The stone that the builders rejected has become the chief cornerstone. This is the Lord's doing; it is marvelous in our eyes. Psalm 118:22-23 NRSV

Tuesday, October 16, 2007

Turn It Off


Anyone who spends a lot of time online, as I do, will probably have read about the controversy that has arisen over ongoing protests of BET programming. For anyone who missed it, Enough is Enough, a group convened by Rev. Delman Coates,Ph.D. has been picketing the home of BET Executive Debra Lee for the past several weeks to call attention to the degrading and demeaning representations of black people in the media. Not everyone is cheering. Michael Eric Dyson wrote an Op-Ed in the Atlanta Journal Constitution sympathizing with the message but objecting to the methods of the group in targeting Lee's home.

Let me say from the outset, that I am generally in support of Coates's aims.
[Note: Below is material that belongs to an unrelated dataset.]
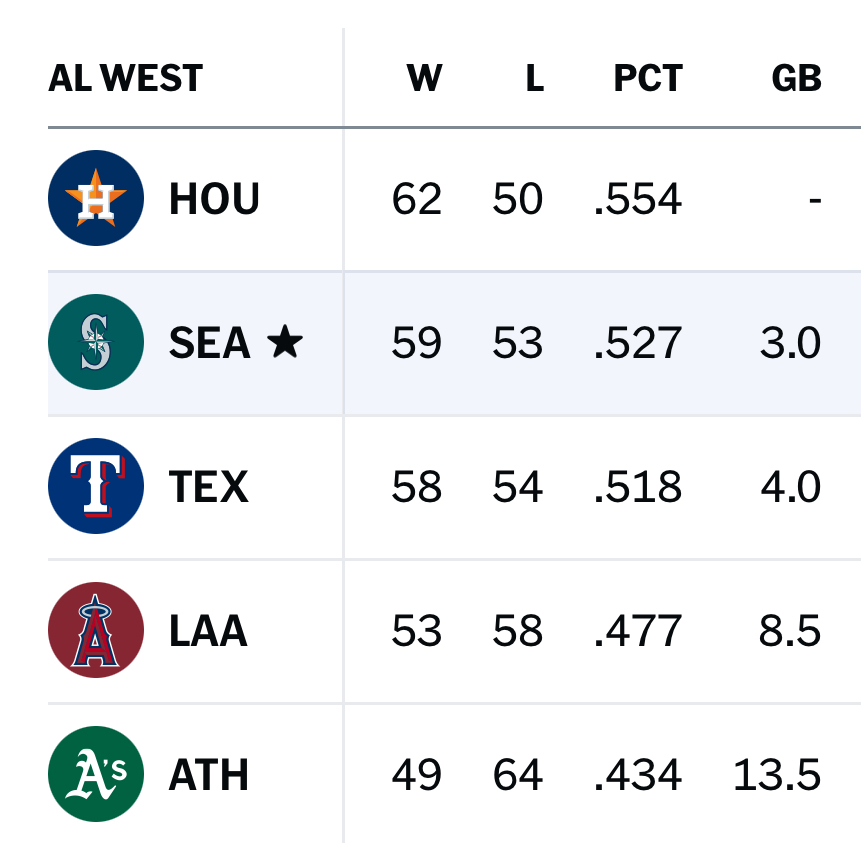861x843 pixels.
Task: Click the AL WEST division header
Action: pyautogui.click(x=125, y=78)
The Black community has consistently suffered because of the negative images portrayed in the dominant culture and because of the propensity of some in our community to live down to those images. While I could never understand the desire to become a caricature, some Black people, young and old, work very hard at it. Thus, the question of which came first, the image or the pathology, is a lot harder to answer than either side admits.
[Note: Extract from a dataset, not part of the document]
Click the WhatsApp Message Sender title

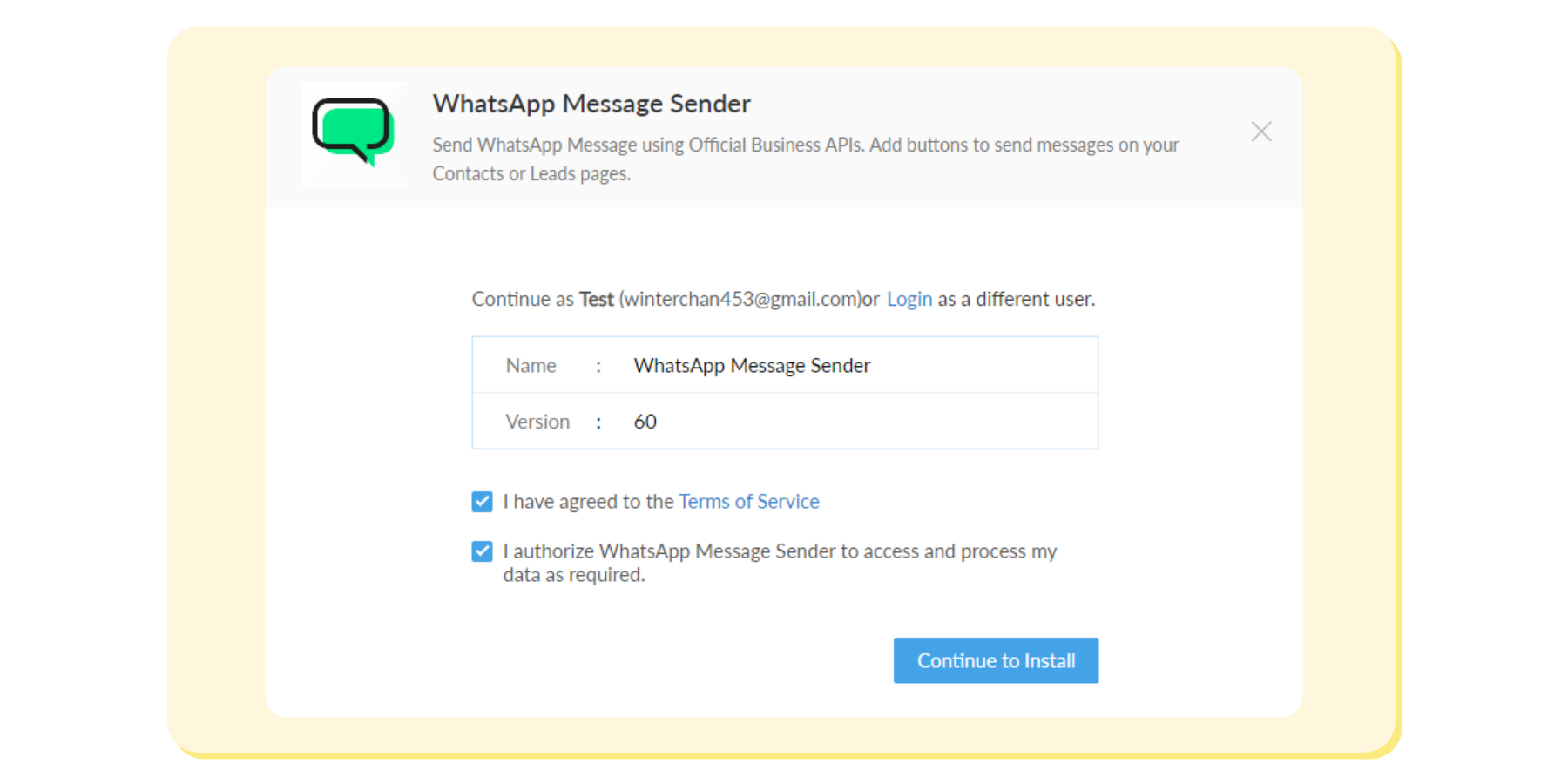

But I want to approach this issue from a different vantage point and declare that we watch too much television in the first place. African Americans generally and African American children particularly are known for being television's largest and most faithful audience. Forty percent of African American children reported watching more than 4 hours of television per day. Although the adage that TV watching burns fewer calories than sleeping has been debunked, it is certainly true that TV watching correlates to childhood obesity. And when we are looking for reasons that our children are underperforming in school, then we have to look at TV as a contributing factor.
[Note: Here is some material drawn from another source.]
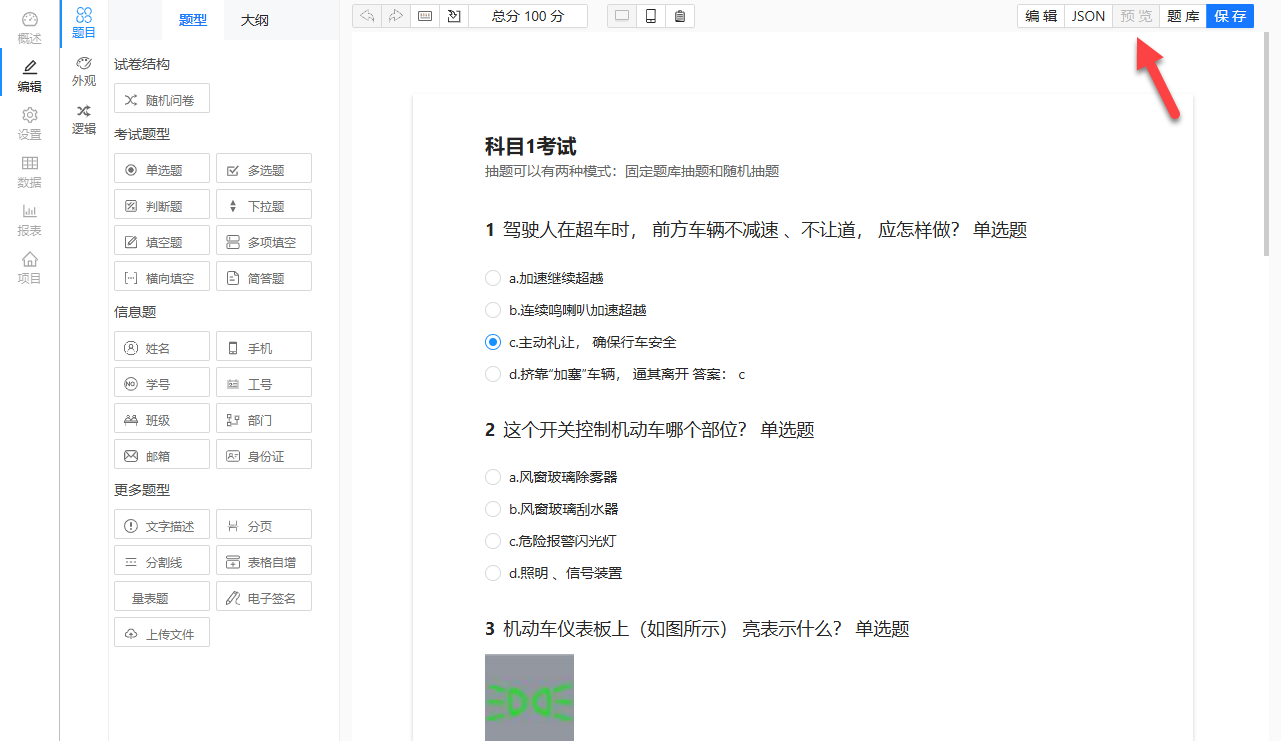This screenshot has width=1281, height=741.
Task: Switch to the 大纲 outline tab
Action: (254, 20)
Anyone who reads this blog knows that I am no right-wing "personal responsibility" guru. But the crisis in the Black community in education, poverty, and crime is so significant that we are forced to look in every direction for solutions - inward and outward. If we want our children to be successful (and if we as adults want our brains not to turn to mush), then we are going to have to turn the television off. Read a book, do your homework, go for a walk, talk to your family, clean your house, go to bed. Whatever. Just do it without the television for a change. And that means video games too.